Bedrettin KELEŞTEMUR


MUŞ İLİMİZİ KONUŞURKEN…

FİKİR BAHÇESİ


MUŞ İLİMİZİ KONUŞURKEN…

Bedrettin KELEŞTİMUR

Muş İlimize, “Alparslan Diyarı…” demek daha doğru olur. Muş İlimizde, ‘fütüvvet diliyle…’ konuşmak, ‘Divan…’ adı verilen o güzelim sohbet geleneğini gelecek nesillere aktarmak en büyük dileğimizdir. 

Güneydoğu Toros Dağları´nın uzantılarının Muş il alanını bütünüyle çevrelediğini görürüz. Muş İlimizin, güney ve kuzeyini yükselen dağlar oluşturur… Bu dağların isimlerini sizlerle paylaşmak isterim;

Akdoğan (Hamurpet) Dağı: Muş´un kuzeyinde yer alır. Doğrultusu kuzeydoğu-güneybatıdır. 

Şerafettin Dağları: Doğu-batı doğrultulu çok yüksek ve düzenli bir sırt görünümündedir.

Bingöl Dağları: Muş il alanının kuzey batısında yer alır. 

Haçreş (Karaçavuş, Çavuş) Dağları: Muş ilçe merkezinin güney-batısında kuzeybatı-güneydoğu doğrultusunda uzanır. 

Yakupağa Dağları: Muş il alanının güneydoğusunda uzanır. Doğrultusu doğu-batıdır… O sebepledir ki, Muş İlimize, “dağlara omuz vermiş şehir…” diyebiliriz.
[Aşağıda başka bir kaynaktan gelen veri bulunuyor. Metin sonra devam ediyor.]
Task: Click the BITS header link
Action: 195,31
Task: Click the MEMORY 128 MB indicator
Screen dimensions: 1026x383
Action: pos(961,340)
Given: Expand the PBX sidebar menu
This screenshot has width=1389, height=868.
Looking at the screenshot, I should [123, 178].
Muş İlimiz artık kendisine marka olan değerleriyle Türkiye’de ön plana çıkmakta olan bir ilimiz olarak gözlenmektedir. “Alparslan ve Malazgirt-1071…” sadece Türkiye için değil, gönül dünyamızda, İslâm âleminde de önemli bir markadır. 

1650 km2’lik alanıyla Muş Ovası Türkiye’nin Çukurova ve Konya’dan sonra 3.ncü büyük ovasıdır.
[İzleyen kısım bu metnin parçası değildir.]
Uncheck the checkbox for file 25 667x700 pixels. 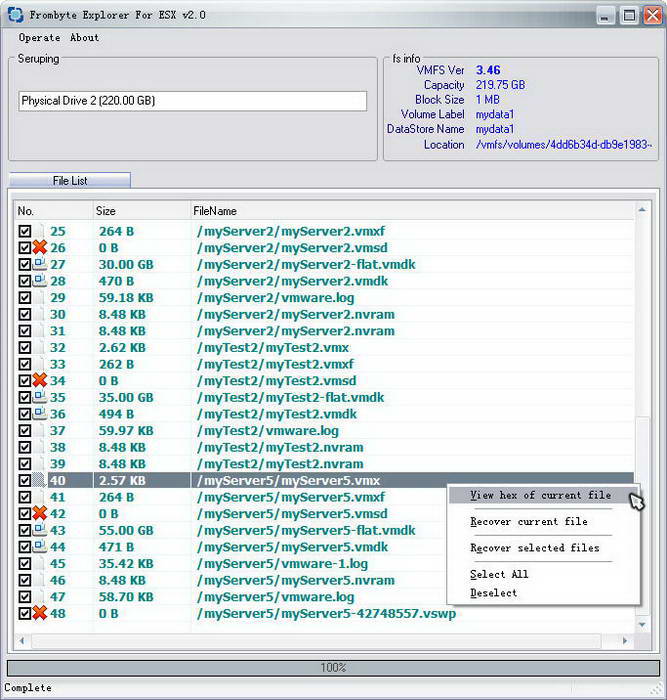pos(25,231)
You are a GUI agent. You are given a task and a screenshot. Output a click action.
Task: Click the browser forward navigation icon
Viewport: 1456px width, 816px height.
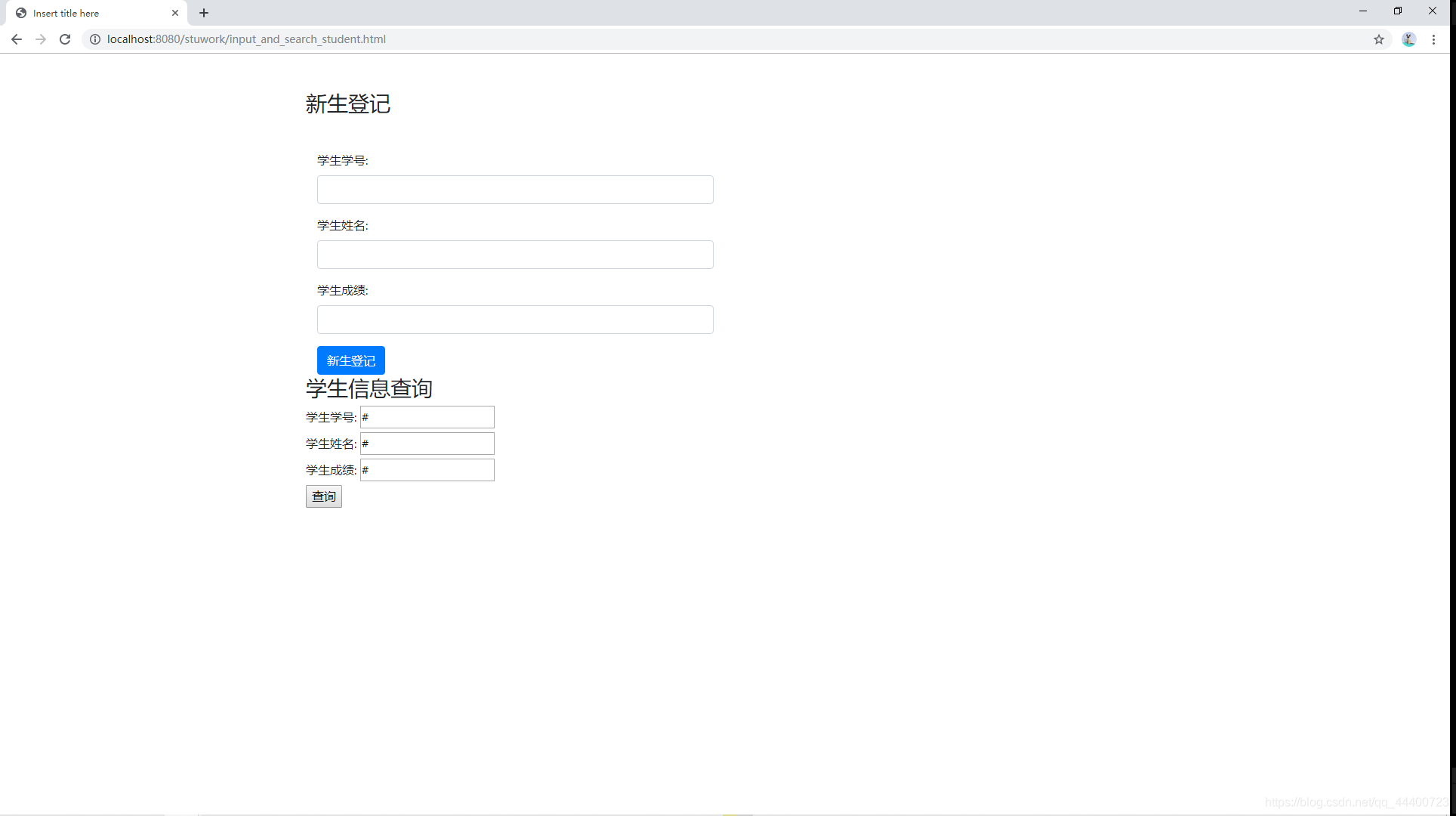[40, 38]
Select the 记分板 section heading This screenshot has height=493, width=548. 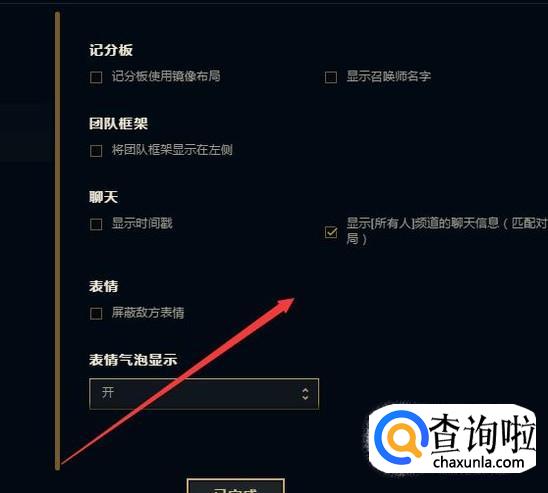click(111, 50)
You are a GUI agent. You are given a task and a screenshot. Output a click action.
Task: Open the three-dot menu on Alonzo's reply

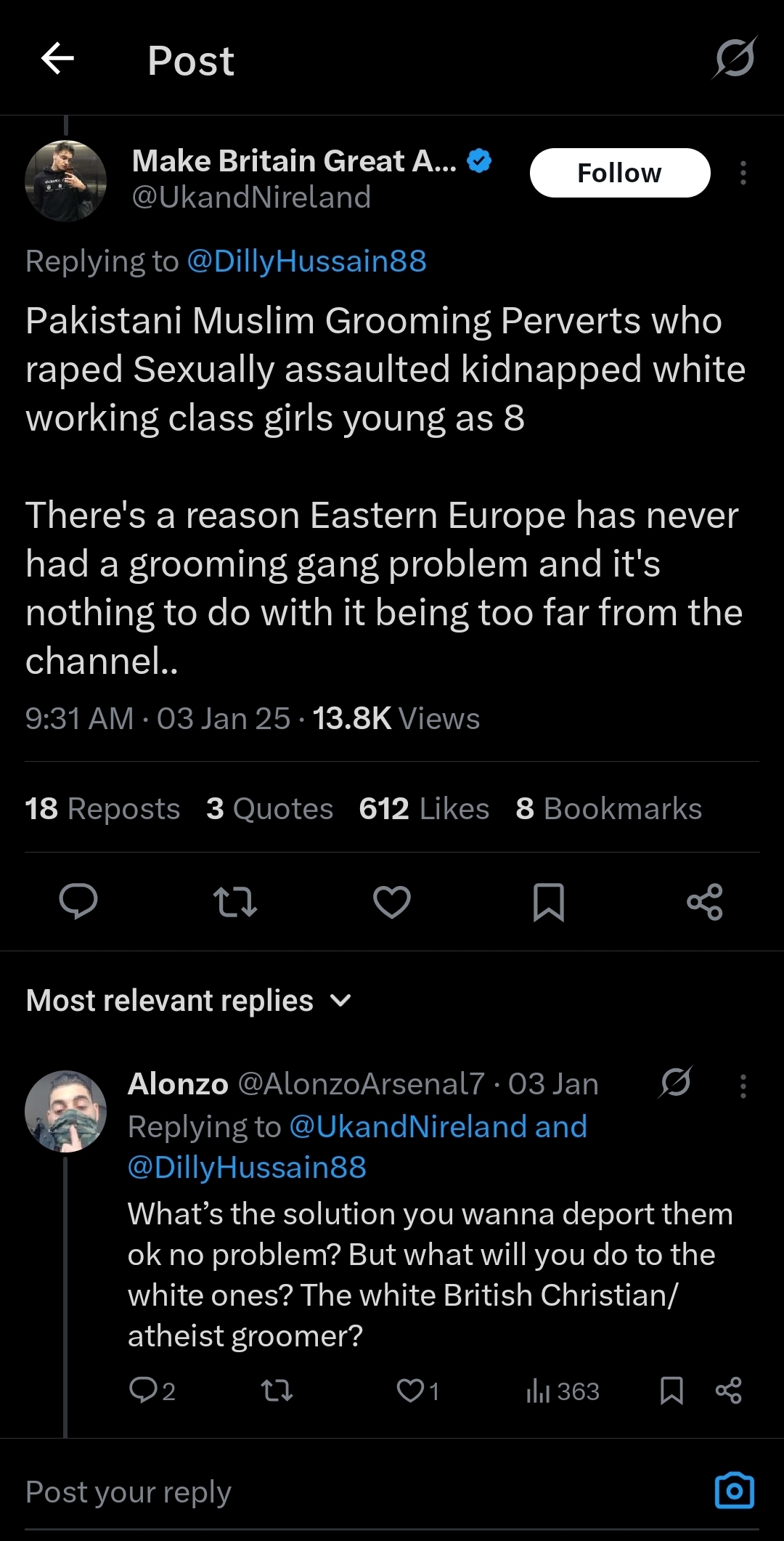(x=743, y=1086)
Anadolu Şehirlerini bir baştan öte başa ihata eden kaleleri, Ulu Camileri, tarihi köprüleri, hanları, hamamları, zaviyeleri, kümbetleri, mezar taşları, tarihi evleri çarşıları vesaire bizleri o güçlü mazimizle buluşturur. Anadolu’nun sizleri tarihler buluşturan “açık hava müzesi formatında…” yorumlayabilirsiniz.
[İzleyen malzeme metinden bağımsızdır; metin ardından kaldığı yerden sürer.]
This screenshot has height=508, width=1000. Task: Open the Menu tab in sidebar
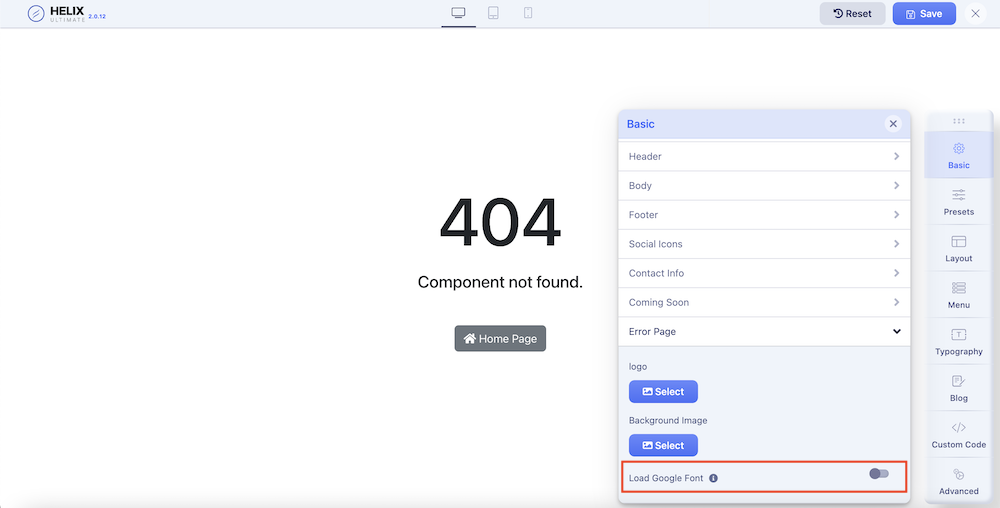tap(958, 294)
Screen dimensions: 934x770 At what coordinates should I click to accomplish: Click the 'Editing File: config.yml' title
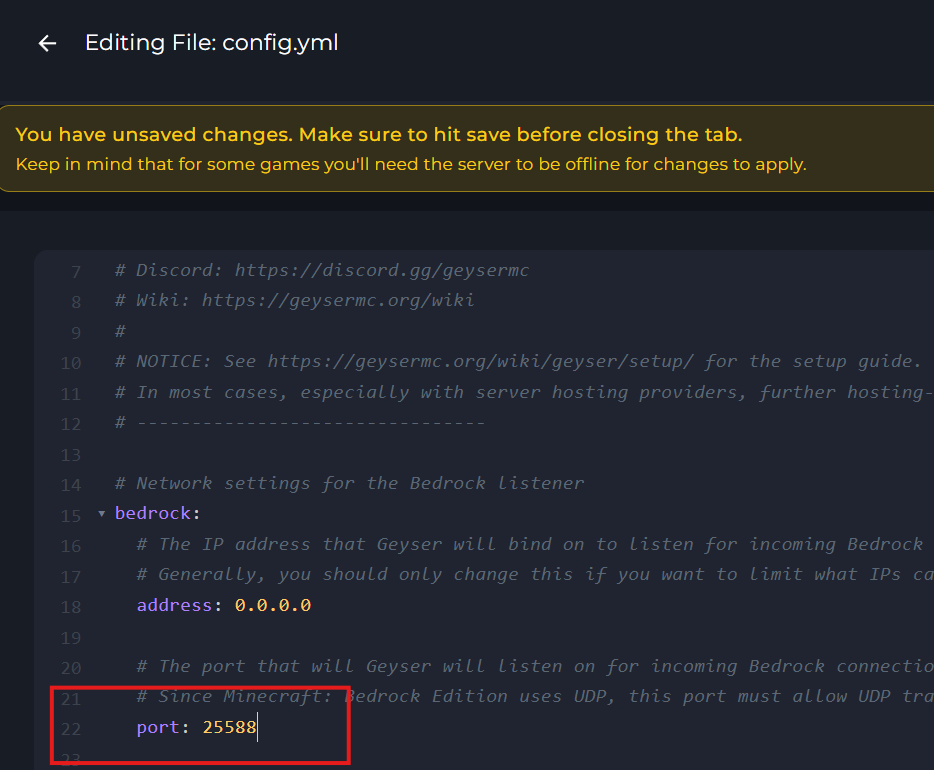(211, 43)
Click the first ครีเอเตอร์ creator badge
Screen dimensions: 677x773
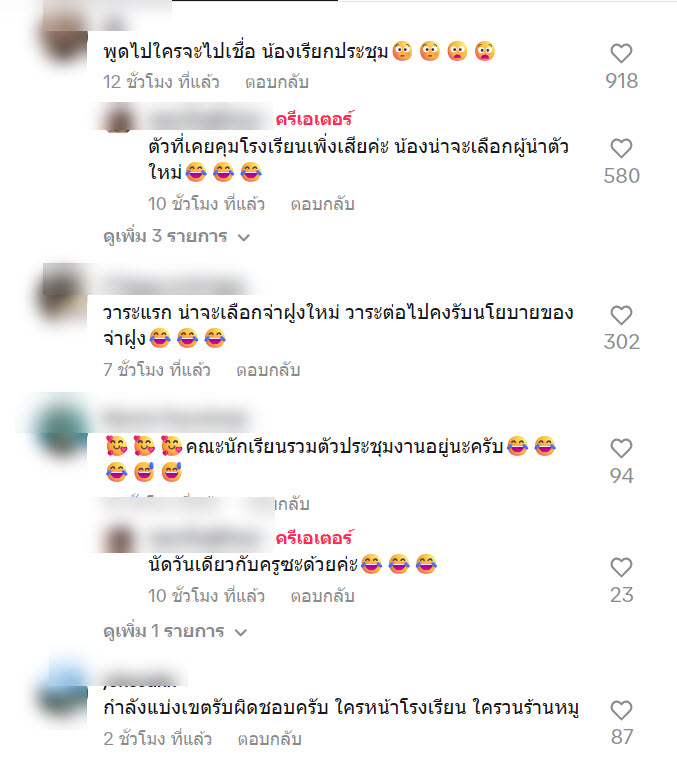[x=314, y=119]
Bizler tarihimize, kültürümüze, edebiyatımıza, sanatımıza, musikimize vesaire bilumum zenginliklerimize ne kadar önem verdik? Bir aydın olarak da, “maşeri vicdanlarda sorumlu olduğumuzu…” belirtmek isterim. 

2007 yılından itibaren Türkiye’nin genel fotoğrafına baktığımızda, “her ilimizde bir Üniversite/ veya irfan ocaklarının yer almaya başladığını görmekteyiz.” Sadece bugünleri düşünmeyelim, ‘geleceğimiz için ilim ve irfan ocaklarının önemini…’ daha iyi kavrayacağız. Öyle inanıyorum ki, Muş Alparslan Üniversitesine Türkiye’nin dört bir yanından gelen gerek akademisyenlerimiz ve gerekse yükseköğretimde okuyan gençlerimiz aynı zamanda bu nezih şehrimizde, “sosyal, kültürel ve iktisadi bütünleşmeyi de sağlıyorlar!” Coğrafyayı bizlere vatan yapan da, ‘kendi içerisinde bir akıl, bir yürek oluşturan bütünleşmedir.’ Bir eğitimci-yazar, gazeteci olarak, ‘konuşan, tartışan, sorgulayan, yorumlayan ve böylelikle de doğru bilgiye ulaşan bir gençlik arzularım’ Geleneksel bir söz vardır, “artık durmak yok… Son süratle zamanla yarışacağız!”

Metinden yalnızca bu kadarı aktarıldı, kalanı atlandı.